Bob Williamson lived, a weaver by trade,
And all of us thought him a stout Orange blade,
On the Twelfth of July as it yearly did come,
Bob played with his flute to the sound of a drum.
You may talk of your harp, your piano or lute,
But none can compare with the Old Orange Flute.
Bob, the deceiver, he took us all in;
He married a Papist named Bridget McGinn.
Turned Papist himself and forsook the old cause
That gave us our freedom, religion and laws.
Now, boys of the townland made some noise upon it,
And Bob had to fly to the province of Connaught.
He fled with his wife and his fixings to boot,
And along with the latter his Old Orange Flute.
At the chapel on Sunday to atone for past deeds,
He'd say Pater and Aves and counted his brown beads.

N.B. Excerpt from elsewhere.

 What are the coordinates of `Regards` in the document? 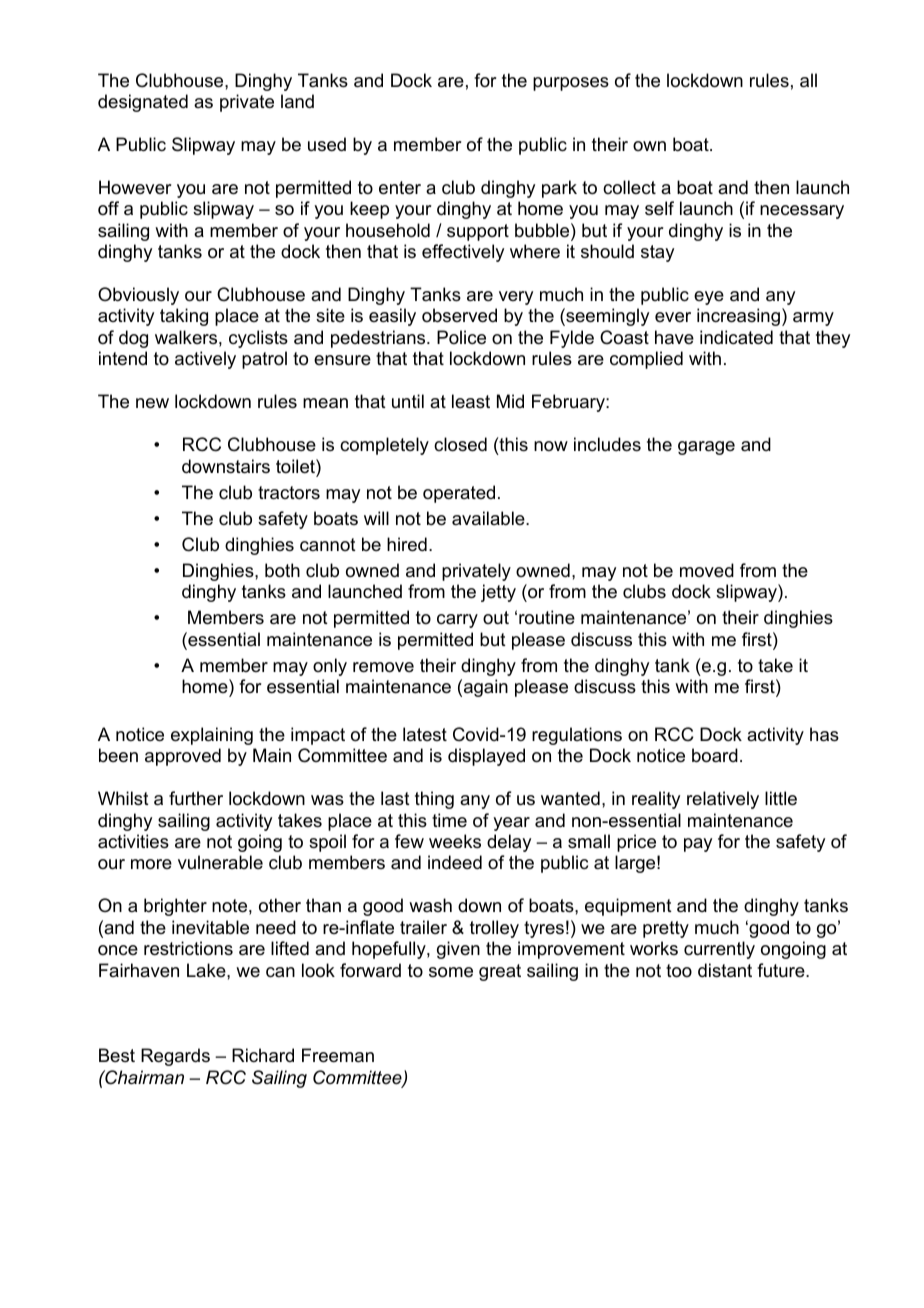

'Til after some time, at the priest's own desire
He went with that old flute to play in the choir.
He went with that old flute for to play for the Mass,
But the instrument shivered and sighed, oh, alas,
And try though he would, though it made a great noise,
The flute would play only "The Protestant Boys."
Bob jumped and he stared and got in a flutter
And threw the old flute in the blessed holy water.
He thought that this charm would bring some other sound;
When he tried it again, it played "Croppies Lie Down."
Now, for all he could whistle and finger and blow,
To play Papish music he found it no go.
"Kick the Pope" and "The Boyne Water" it freely would sound,
But one Papish squeak in it couldn't be found.
At the council of priests that was held the next day
They decided to banish the old flute away.
They couldn't knock heresy out of it's head,
So they bought Bob a new one to play in it's stead.
'Twas fastened and burned at the stake as a heretic.
As the flames soared around it, they heard a strange noise;
'Twas the old flute still whistling "The Protestant Boys."
"Toora lu, toora lay,
Oh, it's six miles from Bangor to Donnahadee."